(This story was first published in the February 20, 2014 edition of the Vermont Standard.)
By Katy Savage, Standard Staff
BROWNSVILLE — Lynne VanNatta paints one painting everyday. Since the start of the year, she’s painted horses, her dog even the trees outside her window.
She paints anything she can think of.
|Lynn VanNatta of Brownsville is creating one painting a day for the rest of the year.|
Nancy Nutile-McMenemy Photos
“I feel like I never run out of things to paint,’ she said.
Now, the artist who has been painting all her life, has invited others to make the same commitment she has.
About 30 local artists have signed up to be part of the daily painters group at ArtisTree. The artists post their work online on Flickr and meet monthly to share and discuss their work with other members.

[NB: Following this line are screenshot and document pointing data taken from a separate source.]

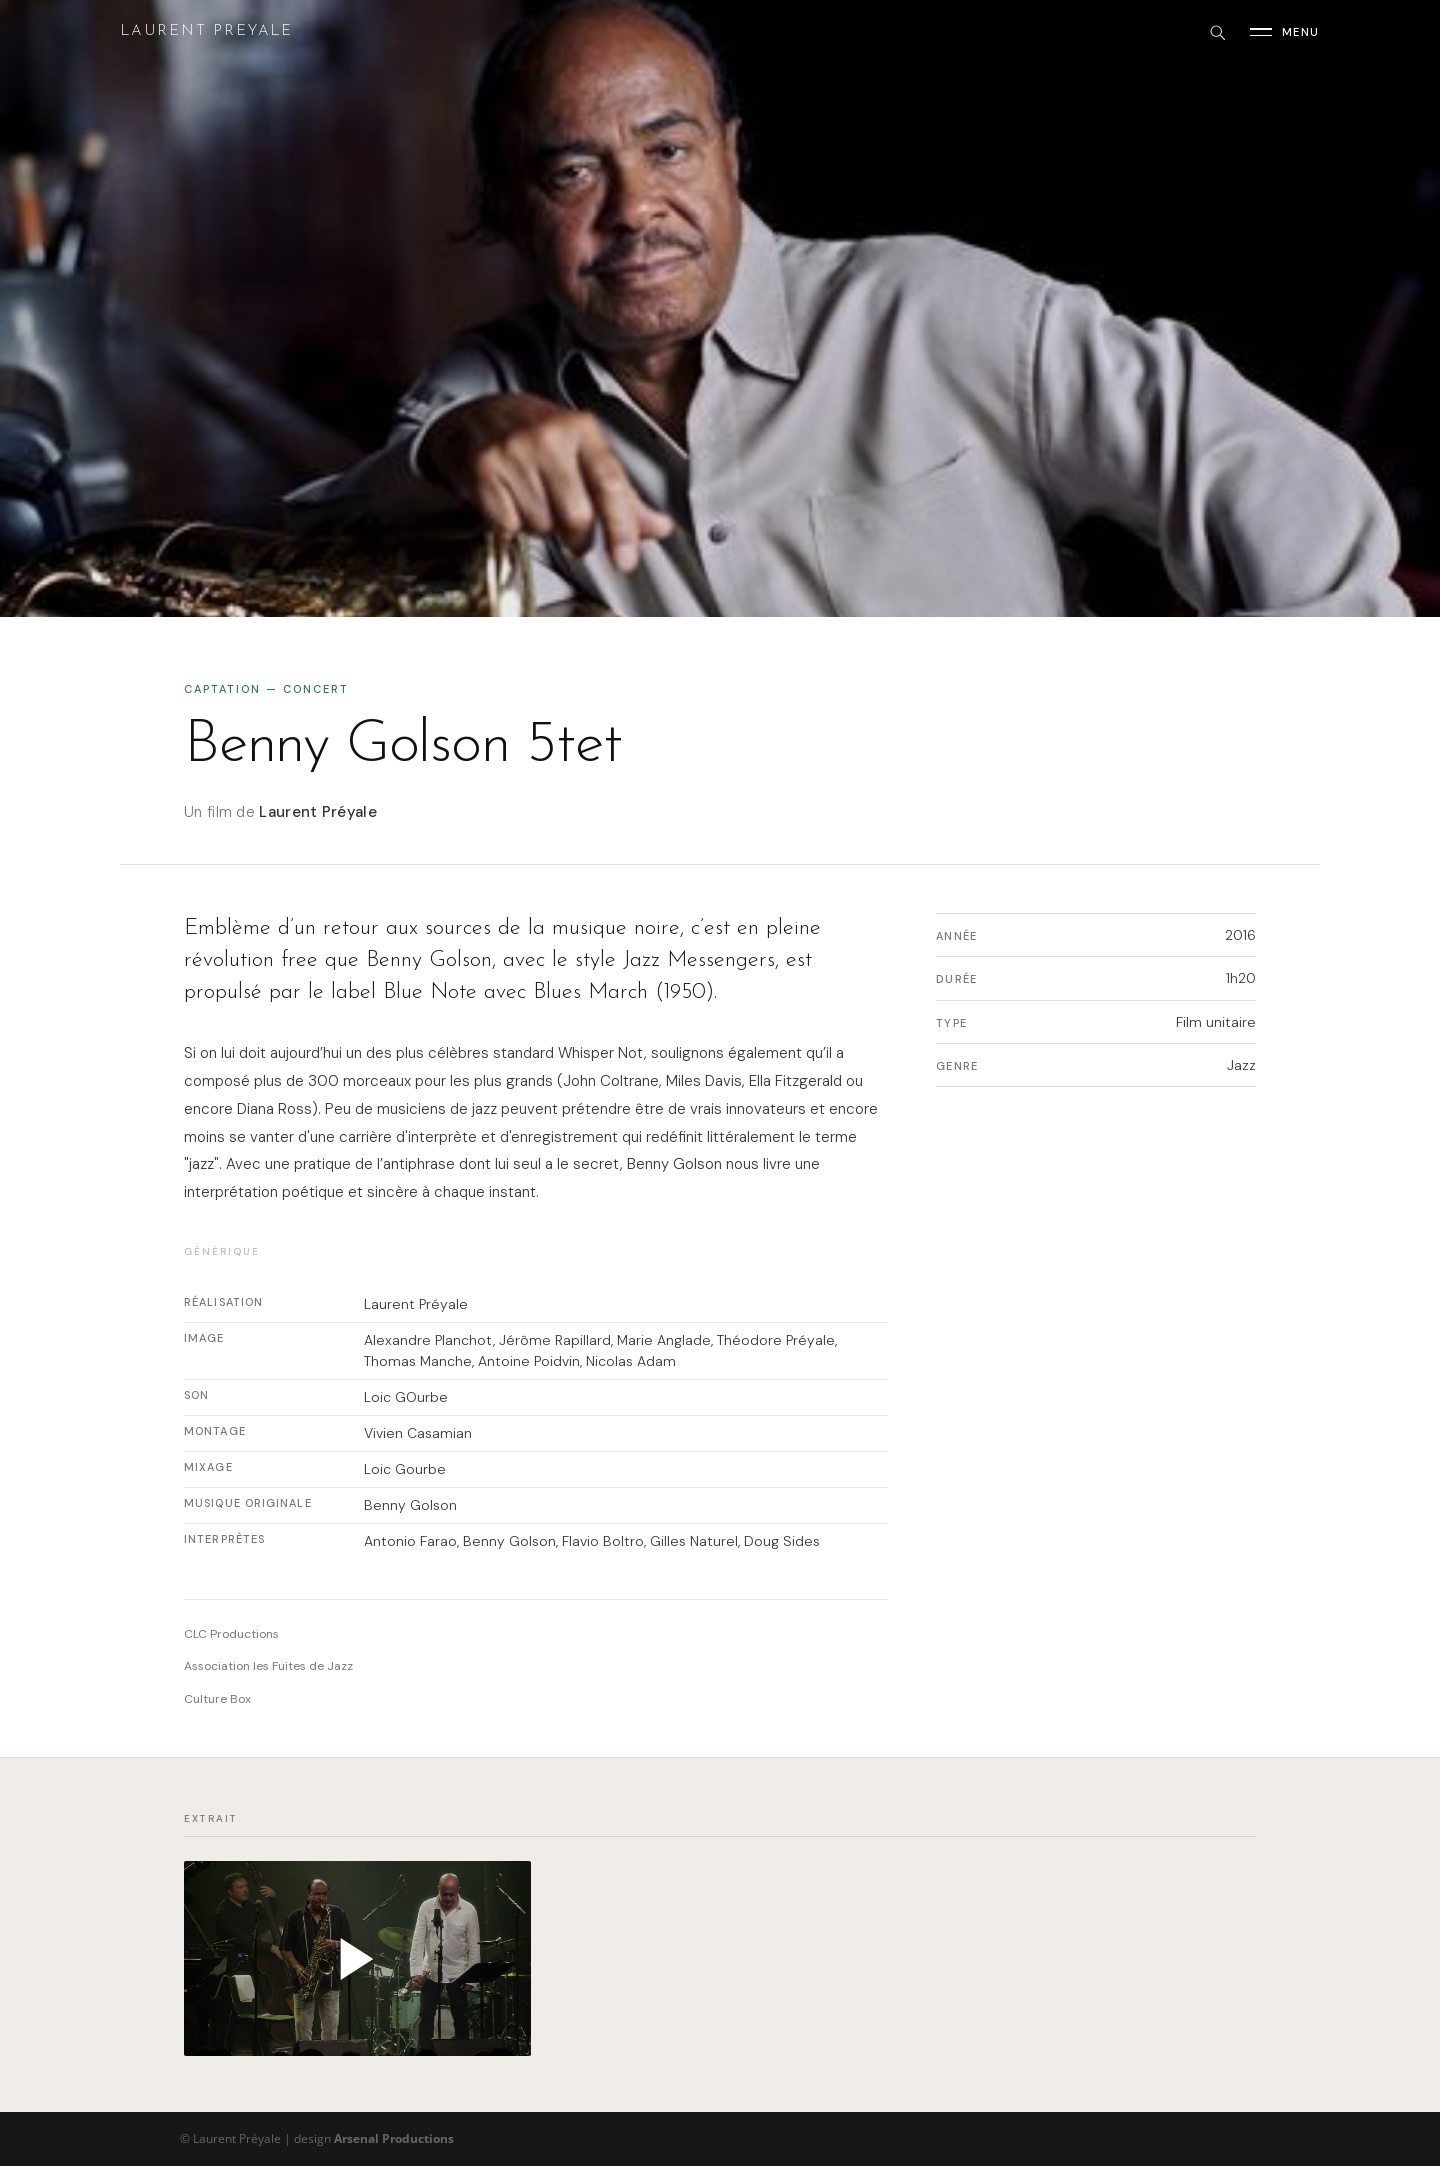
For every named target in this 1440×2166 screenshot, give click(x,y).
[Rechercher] (1217, 32)
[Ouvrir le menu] (1285, 32)
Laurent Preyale (206, 31)
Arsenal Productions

Some are working with oils or watercolors, some do sketches and some are painting the same images over and over again.
“I thought it was important to make art a daily practice in the same way that we do many other things in our life,” said J.J. Overstreet, the operations coordinator at ArtisTree and a daily painter.

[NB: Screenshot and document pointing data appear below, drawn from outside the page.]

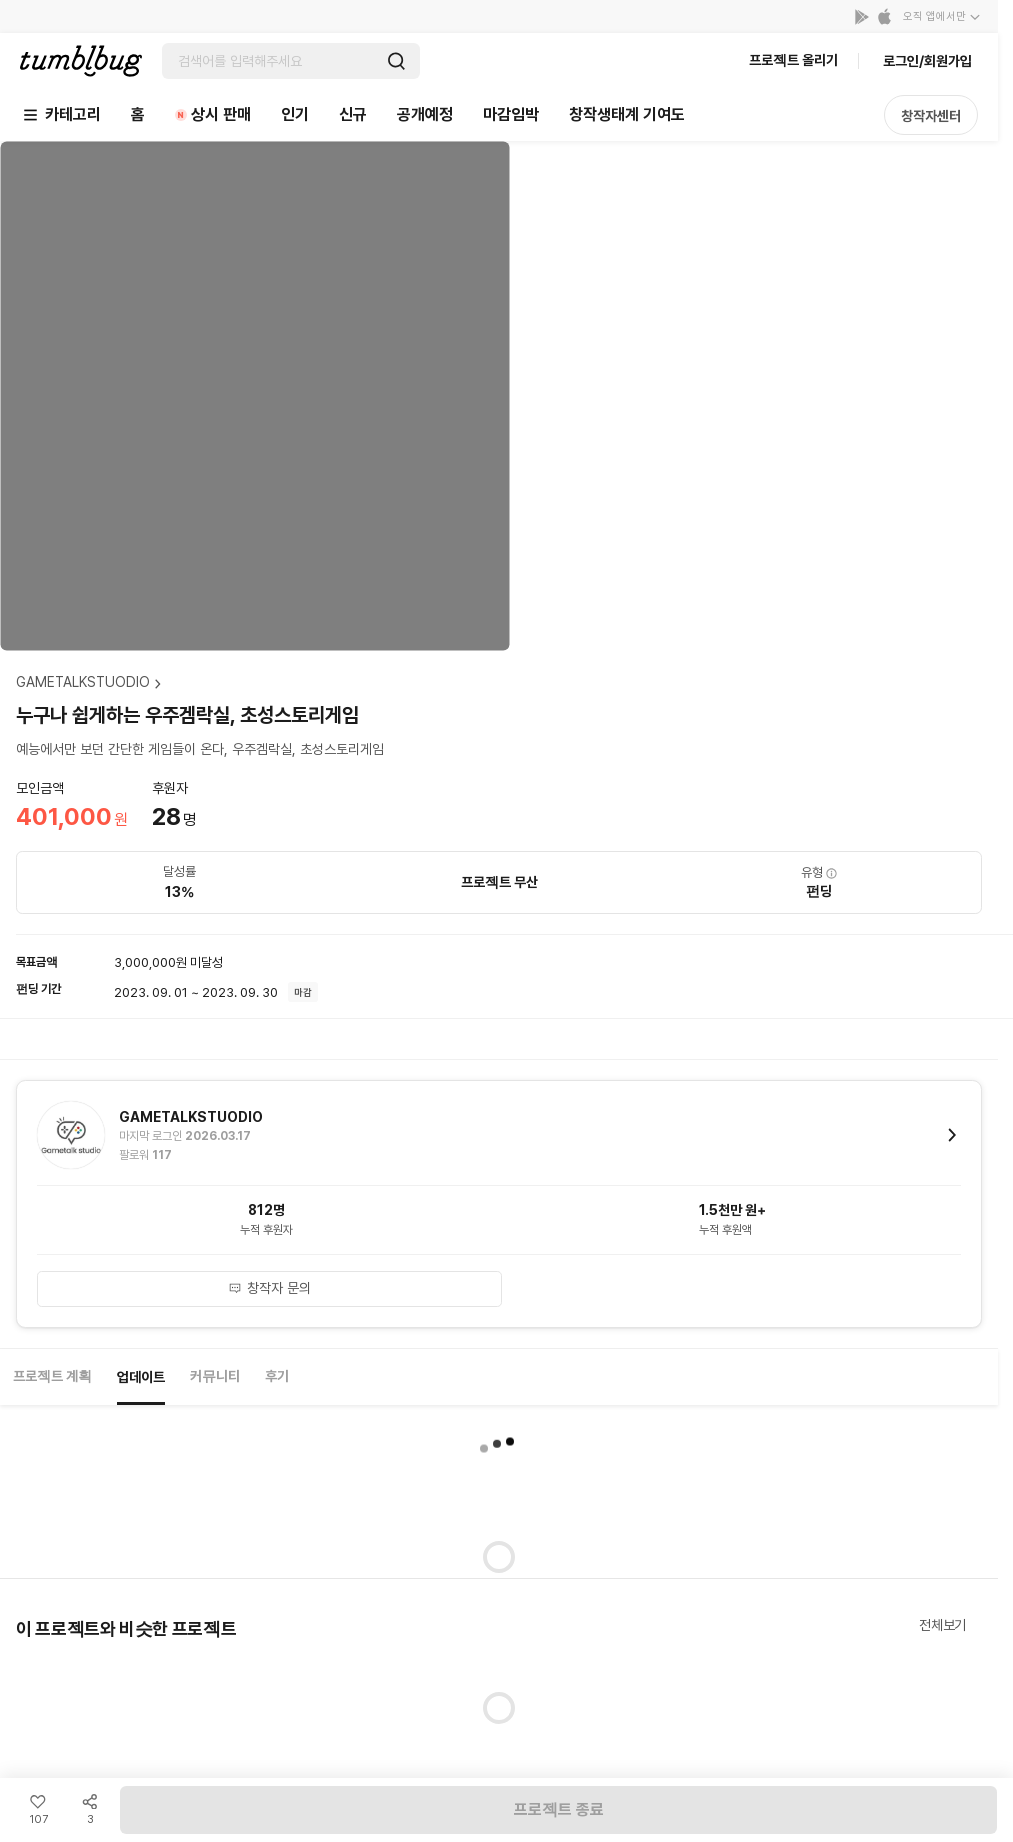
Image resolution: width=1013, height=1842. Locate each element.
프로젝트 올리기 (793, 60)
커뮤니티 (215, 1376)
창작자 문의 (269, 1288)
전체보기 (942, 1625)
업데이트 (141, 1377)
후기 (277, 1376)
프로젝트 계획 (52, 1376)
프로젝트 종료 (559, 1809)
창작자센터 (931, 116)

Overstreet works full-time, has an internship and is a student. She has a full-time life, but she’s managed to make painting part of her nightly ritual, spending a 45 minutes on a piece before going to bed.
“It’s my time to unwind,’ she said. “It’s a therapeutic process to sit down and have that creative process for myself everyday.”
Overstreet has begun painting a series of clouds — something that she’s struggled with in the past.
“I thought this was a nice opportunity to focus on different types of clouds at different times of day,” she said.
“We exercise and we read and I think art sometimes gets put on the back burner,” Overstreet said of the group. “It’s making it a daily priority and a daily practice and I think it’s a unique opportunity.”
But finding the time to paint everyday isn’t easy.
“I think those days when you’re challenged knowing that 32 other people are doing the exact same thing and have had busy days or maybe might be sick — they are fulfilling their commitment to the club.”
Some have found creative ways to deal with the time commitment.
Liliana Paradiso of Woodstock works with small canvasses that she can paint rapidly.
Being part of the group has widened her artistic ability. She’s experimented more with color and creating work that she wouldn’t otherwise.
“I think I have more patience and I think I know that there’s nothing else I’d rather do,” she said.
Other people who struggle with time alternate between sketches and paintings.
The group forces all artists to paint with regularity.
“I’m trying to be more disciplined,’ VanNatta said.
VanNatta, who also teaches art classes at ArtisTree, thought this would be a good group for the community.
“I wanted to have that feeling of being connected with this group,” she said. “That’s when I thought of the idea.”